AIM OF THE TASK:
Exactly reproduce all the records, keeping pictures out of the copy.

MATERIAL PROVIDED:

··········

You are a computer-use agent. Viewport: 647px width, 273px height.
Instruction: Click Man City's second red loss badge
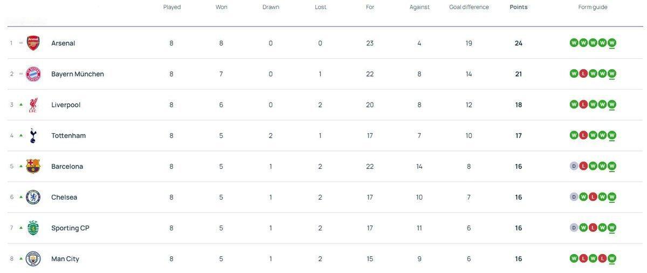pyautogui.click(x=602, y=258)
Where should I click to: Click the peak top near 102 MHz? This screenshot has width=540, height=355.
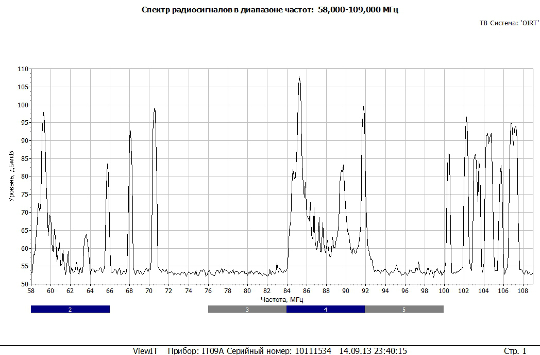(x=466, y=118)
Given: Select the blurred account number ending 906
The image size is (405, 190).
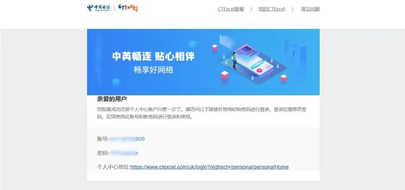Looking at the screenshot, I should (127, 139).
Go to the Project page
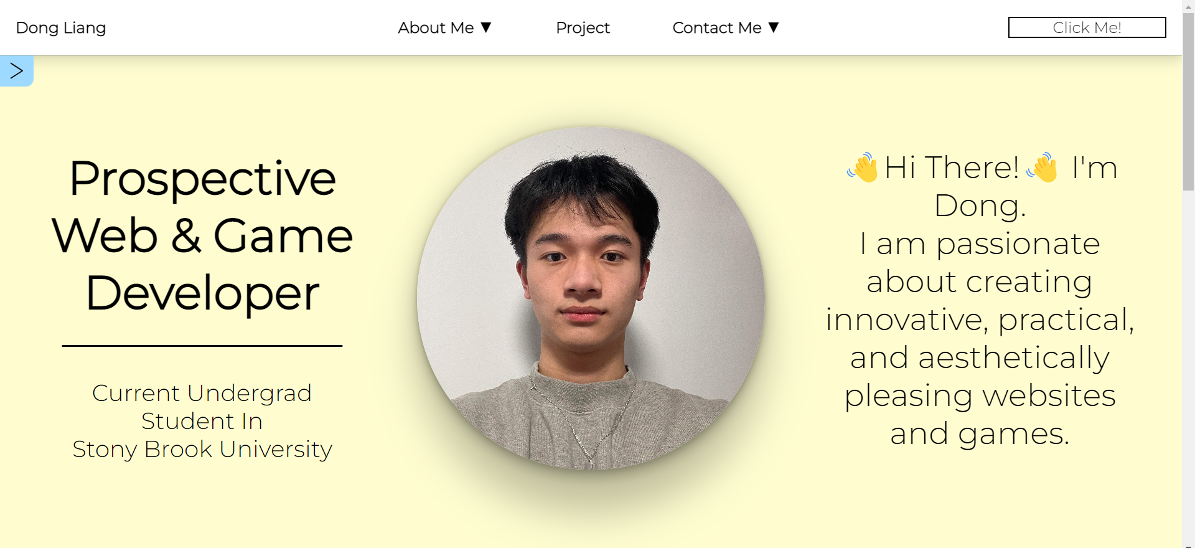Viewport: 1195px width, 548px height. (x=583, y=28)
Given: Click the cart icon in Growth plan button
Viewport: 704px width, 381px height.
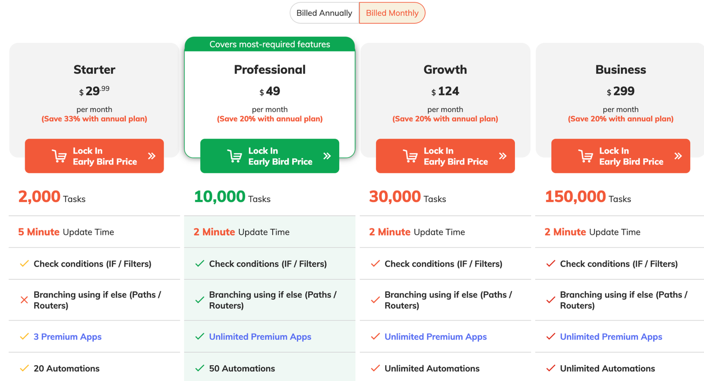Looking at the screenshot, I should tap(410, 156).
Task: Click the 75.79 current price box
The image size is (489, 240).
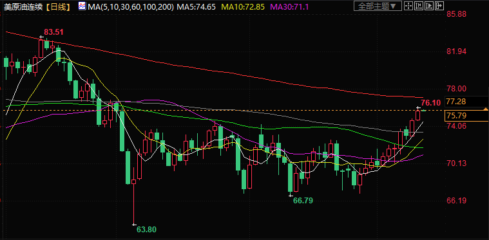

··········

COMPLETED TASK:
You are a computer-use agent. Viewport: 647px width, 273px height.
Instruction: Click Man City's second red loss badge
pyautogui.click(x=602, y=258)
Where should I click to: Click the peak top near 102 MHz? This screenshot has width=540, height=355.
(x=466, y=118)
Given: Select the blurred account number ending 906
The image size is (405, 190).
Looking at the screenshot, I should (127, 139).
Go to the Project page
Viewport: 1195px width, 548px height. (x=583, y=28)
Given: Click the cart icon in Growth plan button
Viewport: 704px width, 381px height.
Looking at the screenshot, I should tap(410, 156).
Task: Click the 75.79 current price box
The image size is (489, 240).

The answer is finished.